There is a challenge though: achieving that perfect roast at home requires split-second timing. Miss the “first crack” by 30 seconds? You’ve got bitter, over-roasted beans. Finish the roast early? Enjoy your grassy / earthy tasting coffee.

This post is about teaching a neural network to detect that critical moment from audio alone.

While home roasting has been niche, over the recent years there are more options available for roasting coffee at home. These devices usually have smaller capacity ~ 250 / 500g and compact and lightweight enough to run over a counter.

To achieve my desired roast level I generally aim for a light / medium roast which requires development phase to be about 10% – 15% of the roast time. Development phase is the duration from the first crack starting until the end of roast where beans are ejected from the roaster.

First crack is the audible popping sound that occurs when coffee beans rapidly expand and release moisture and CO2 due to the buildup of internal pressure during roasting. Many light roast profiles end just after first crack begins, while medium roasts continue for 1-3 minutes beyond this point. On my setup, first crack typically begins around 170°C-180°C, and I aim to finish the roast at approximately 195°C. This gives me 1-3 minutes of development time after first crack starts. This value is based on my observations on a Hottop KN8828B-2K+ home roaster.

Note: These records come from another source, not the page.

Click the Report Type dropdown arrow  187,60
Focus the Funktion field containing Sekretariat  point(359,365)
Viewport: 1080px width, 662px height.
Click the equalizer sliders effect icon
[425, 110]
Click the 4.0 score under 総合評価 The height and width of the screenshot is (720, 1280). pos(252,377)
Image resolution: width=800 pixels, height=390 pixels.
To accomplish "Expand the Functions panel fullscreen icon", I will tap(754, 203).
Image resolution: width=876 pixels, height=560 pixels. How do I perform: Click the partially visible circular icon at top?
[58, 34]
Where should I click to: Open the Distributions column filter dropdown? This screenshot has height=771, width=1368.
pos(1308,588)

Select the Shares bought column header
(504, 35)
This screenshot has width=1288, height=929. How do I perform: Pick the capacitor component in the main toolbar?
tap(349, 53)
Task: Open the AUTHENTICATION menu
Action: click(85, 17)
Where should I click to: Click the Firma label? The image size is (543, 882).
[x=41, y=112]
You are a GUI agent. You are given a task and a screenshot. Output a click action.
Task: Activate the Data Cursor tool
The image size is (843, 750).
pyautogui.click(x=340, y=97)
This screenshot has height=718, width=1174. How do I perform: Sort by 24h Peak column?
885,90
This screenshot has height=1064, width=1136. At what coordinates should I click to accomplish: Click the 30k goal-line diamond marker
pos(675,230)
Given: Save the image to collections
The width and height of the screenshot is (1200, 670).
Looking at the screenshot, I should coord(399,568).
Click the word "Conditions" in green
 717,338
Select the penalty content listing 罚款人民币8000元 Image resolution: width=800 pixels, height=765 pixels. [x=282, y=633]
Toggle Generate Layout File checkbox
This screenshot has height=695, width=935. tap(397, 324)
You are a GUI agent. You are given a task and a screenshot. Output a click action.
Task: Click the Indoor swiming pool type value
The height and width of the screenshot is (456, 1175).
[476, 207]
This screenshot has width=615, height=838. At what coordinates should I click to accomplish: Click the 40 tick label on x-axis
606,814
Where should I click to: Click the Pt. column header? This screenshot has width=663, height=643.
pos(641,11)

Detecting the First Crack event is important for the end goal as we need to adjust heat and fan from that point to slow down the roast and stretch the development phase.

The current series of posts will cover the following:

  • Training a Neural Network to Detect Coffee First Crack from Audio – An Agentic Development Journey
  • Part 2: Building an MCP server to control a home coffee roaster
  • Part 3: Building a Coffee roasting Agent with Aspire to automate coffee roasting

I have been recording coffee roasting audio during summer and have been looking into fine-tuning an existing model to be able to train and run inference on an arm based laptop. The task is performing binary classification on an audio stream to identify either first crack happened in the sample or not. For example a common baseline benchmark is making a random choice to predict class a or b (coin toss) which makes the baseline random performance 50% for any binary classification problem when using random guessing. Our goal is to beat this with minimal data available for fine-tuning.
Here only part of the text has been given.